Despite reassuring comments from its prime minister, pressure is growing on Spain to seek European Union help for its troubled banks as its borrowing costs surge to near-unsustainable levels. The risk premium, which measures the spread between Spanish and German benchmark bonds, jumped to the record level of 510 basis points on Monday - a level which the economic daily Expansion describes as "critical."
Shares in distressed bank Bankia, meanwhile, dropped by as much as 29 per cent on the Madrid stock exchange, while the Ibex 35 index had fallen by 1.35 per cent by mid-afternoon. If such developments continue and the Greek financial crisis keeps piling up pressure on Spain, the government may have to seek EU funds for Spanish banks, the daily El Mundo quoted government sources as saying.
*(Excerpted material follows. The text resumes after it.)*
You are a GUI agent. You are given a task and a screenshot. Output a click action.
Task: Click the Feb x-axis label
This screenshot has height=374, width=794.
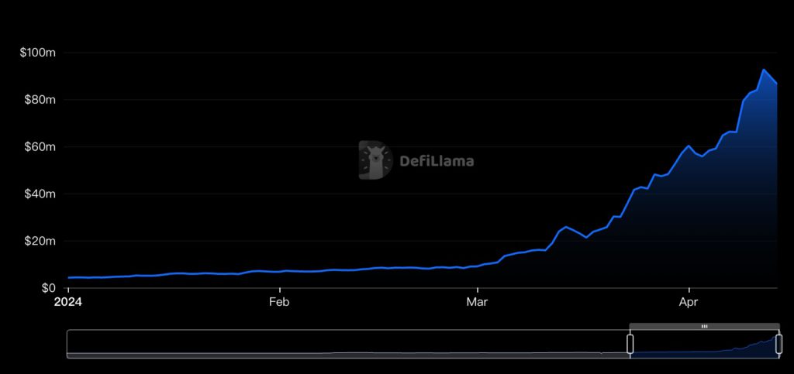[x=279, y=302]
Officially, however, the government continues to reject such a possibility. "There will not be any rescue of Spanish banks," Prime Minister Mariano Rajoy pledged on Monday.
Spain's public sector will supply the necessary funds in the form of capital or credits, budget secretary of state Marta Fernandez said. A bank rescue would be the "the second-to-last step" towards a full-scale financial rescue, El Mundo wrote in an editorial. The eurozone's fourth-largest economy does not want to follow Greece, Ireland and Portugal in needing to accept from the EU and the International Monetary Fund a bailout that would come with the imposition of draconian conditions and would damage Spain's image.
The new rise in Spain's risk premium followed an announcement on Friday that Bankia, Spain's fourth-largest bank, was seeking 19 billion euros (24 billion dollars) in government funds.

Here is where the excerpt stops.